Target Exam

CUET

Subject

-- Accountancy Part A

Chapter

Issue and Redemption of Debentures

Question:

When debentures are issued with a charge on the assets of the company for the purpose of payment in case of default, then these debentures are known as:

Options:

Secured Debentures

Redeemable Debentures

Unsecured Debentures

Specific Coupon Rate Debentures

Correct Answer:

Secured Debentures

Explanation:

The correct answer is option 1- Secured Debentures.

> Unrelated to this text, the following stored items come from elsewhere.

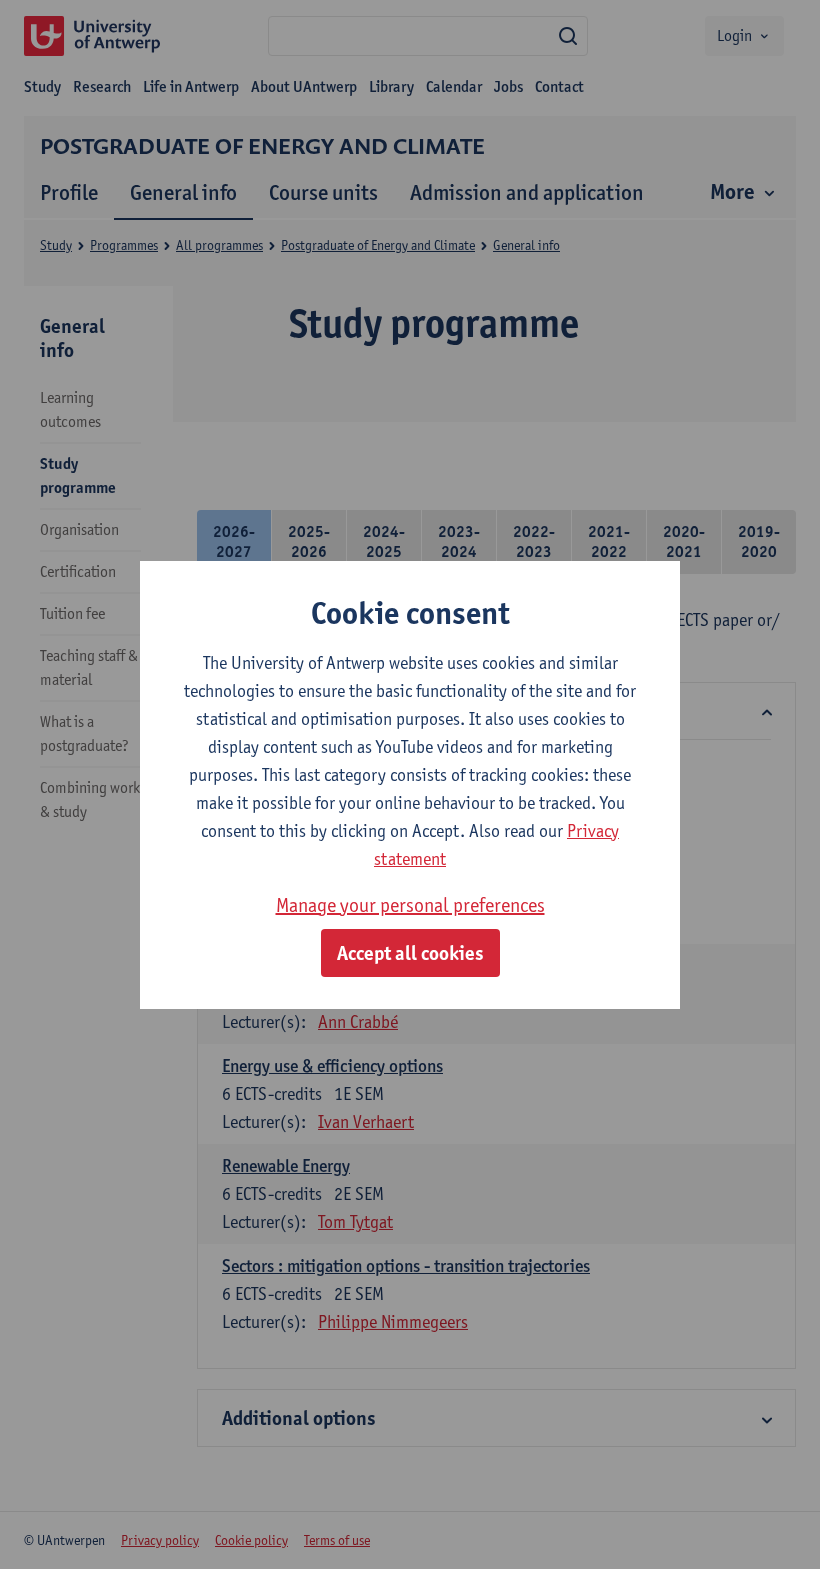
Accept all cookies (410, 953)
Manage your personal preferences (410, 905)
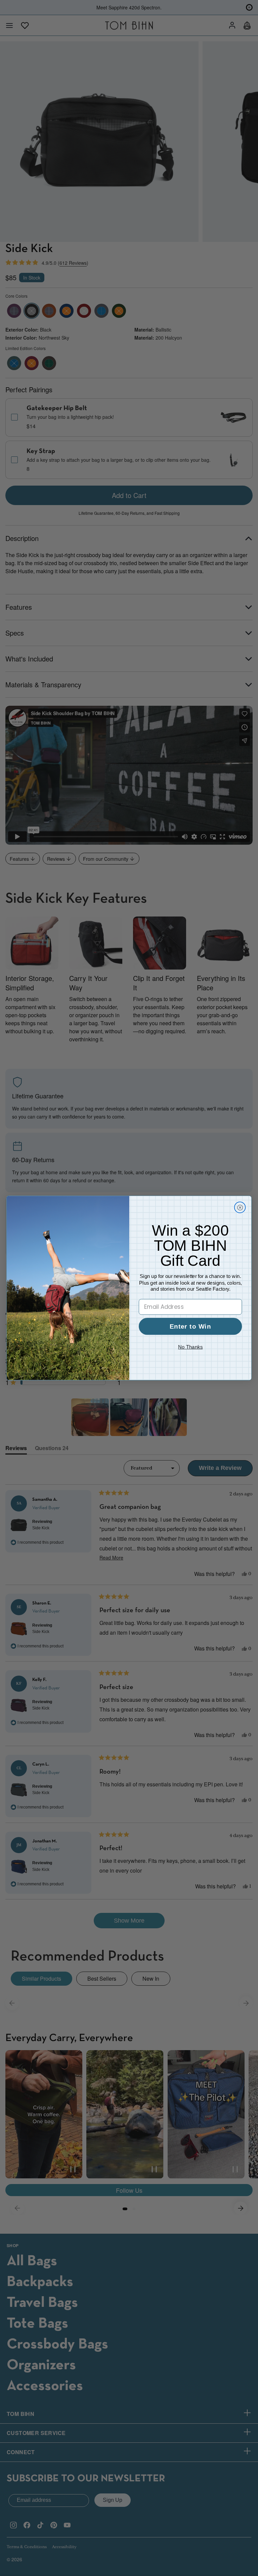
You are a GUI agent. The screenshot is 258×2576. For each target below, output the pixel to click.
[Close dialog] (240, 1207)
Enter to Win (190, 1326)
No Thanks (190, 1347)
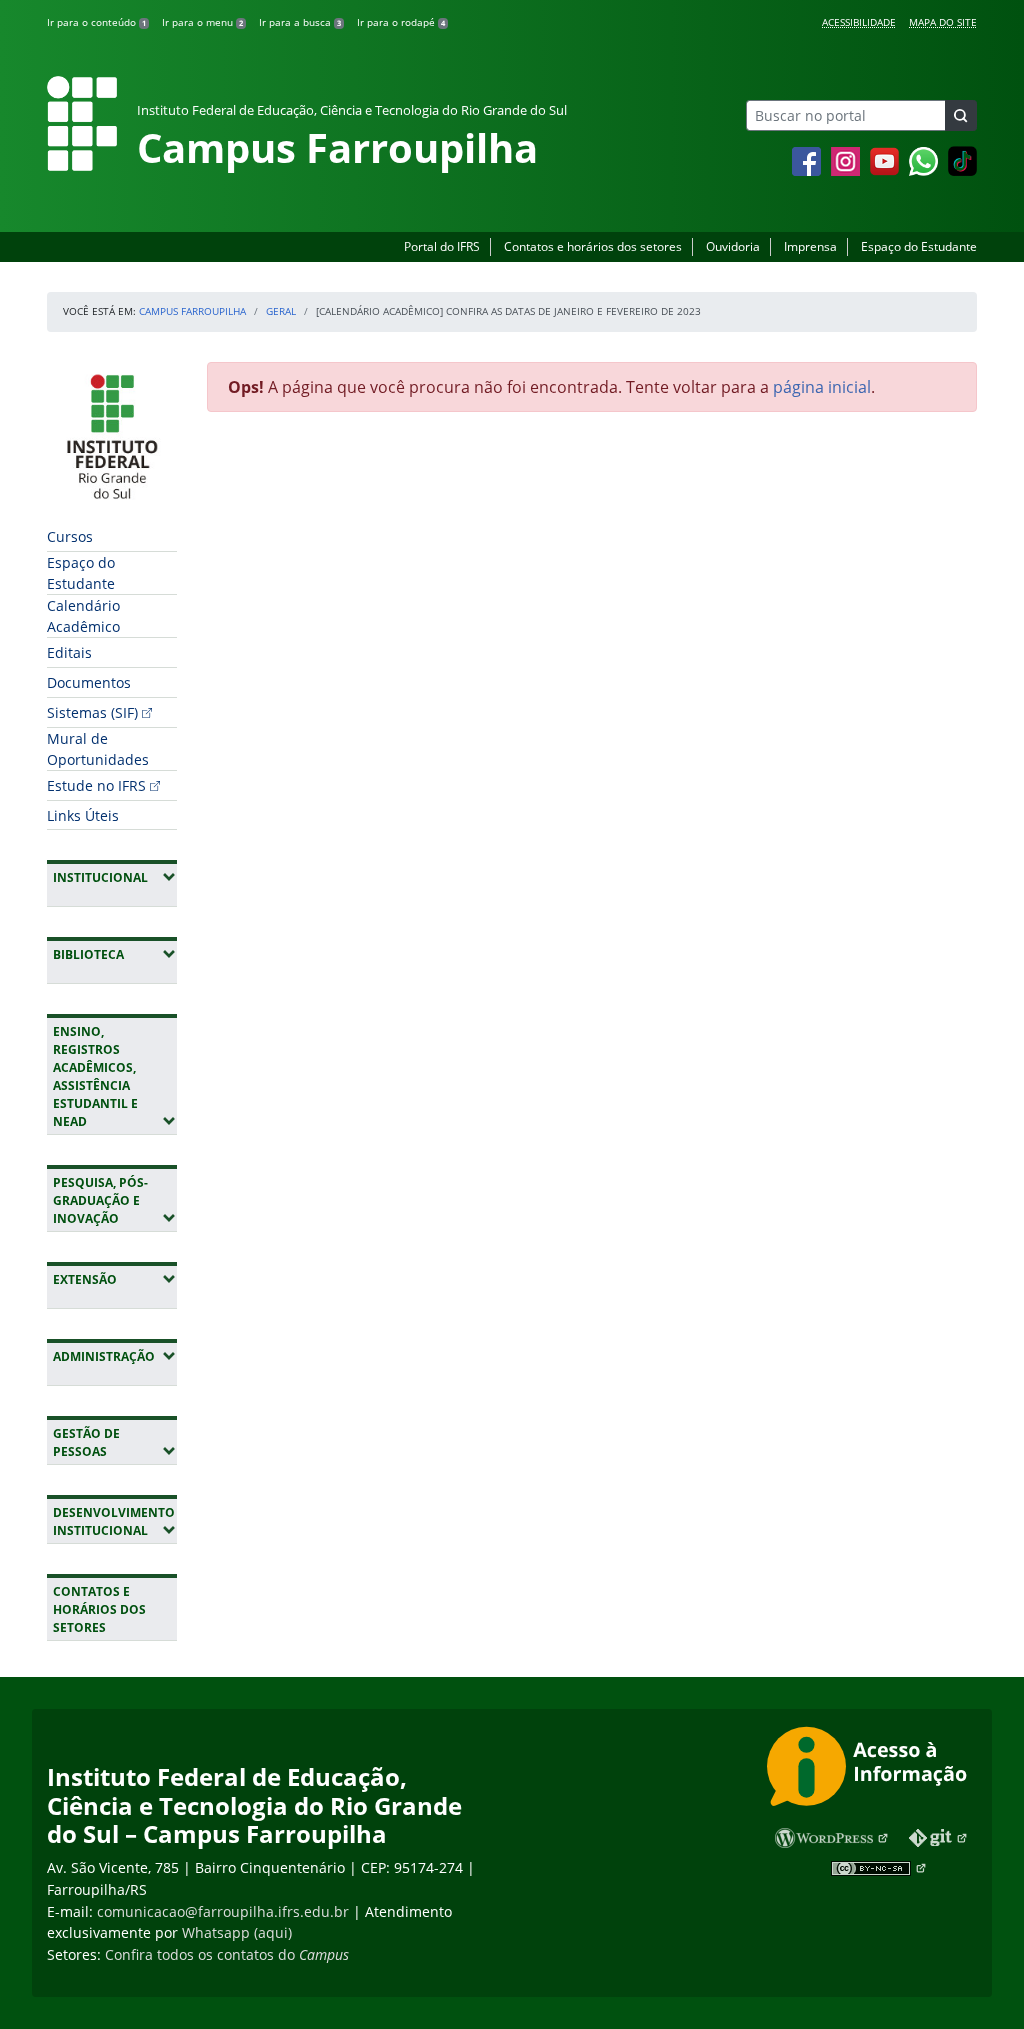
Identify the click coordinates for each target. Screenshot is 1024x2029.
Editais (69, 652)
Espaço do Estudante (919, 246)
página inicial (822, 387)
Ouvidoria (733, 246)
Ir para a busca (300, 22)
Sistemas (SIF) (92, 712)
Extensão (115, 1279)
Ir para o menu (202, 22)
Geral (281, 311)
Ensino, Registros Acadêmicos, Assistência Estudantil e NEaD (115, 1076)
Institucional (115, 877)
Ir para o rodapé (401, 22)
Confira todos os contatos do (227, 1954)
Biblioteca (115, 954)
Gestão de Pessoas (115, 1442)
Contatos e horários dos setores (593, 246)
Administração (115, 1356)
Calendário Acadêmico (83, 616)
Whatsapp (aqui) (237, 1932)
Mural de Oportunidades (98, 749)
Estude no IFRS (96, 785)
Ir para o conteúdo (96, 22)
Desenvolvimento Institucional (115, 1521)
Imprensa (810, 246)
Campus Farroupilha (192, 311)
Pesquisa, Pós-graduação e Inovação (115, 1200)
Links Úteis (83, 815)
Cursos (70, 536)
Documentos (89, 682)
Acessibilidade (859, 22)
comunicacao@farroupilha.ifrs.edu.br (223, 1911)
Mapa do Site (943, 22)
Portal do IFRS (442, 246)
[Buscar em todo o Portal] (961, 115)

Secured debentures refer to those debentures where a charge is created on the assets of the company for the purpose of payment in case of default. The charge may be fixed or floating. A fixed charge is created on a specific asset whereas a floating charge is on the general assets of the company. The fixed charge is created against those assets which are held by a company for use in operations not meant for sale whereas floating charge involves all assets excluding those assigned to the secured creditors.

 

OTHER OPTIONS

  • Redeemable Debentures: Redeemable debentures are those which are payable on the expiry of the specific period either in lump sum or in instalments during the life time of the company. Debentures can be redeemed either at par or at premium.
  • Specific Coupon Rate Debentures: These debentures are issued with a specified rate of interest, which is called the coupon rate. The specified rate may either be fixed or floating. The floating interest rate is usually tagged with the bank rate.
  • Unsecured Debentures: Unsecured debentures do not have a specific charge on the assets of the company. However, a floating charge may be created on these debentures by default. Normally, these kinds of debentures are not issued.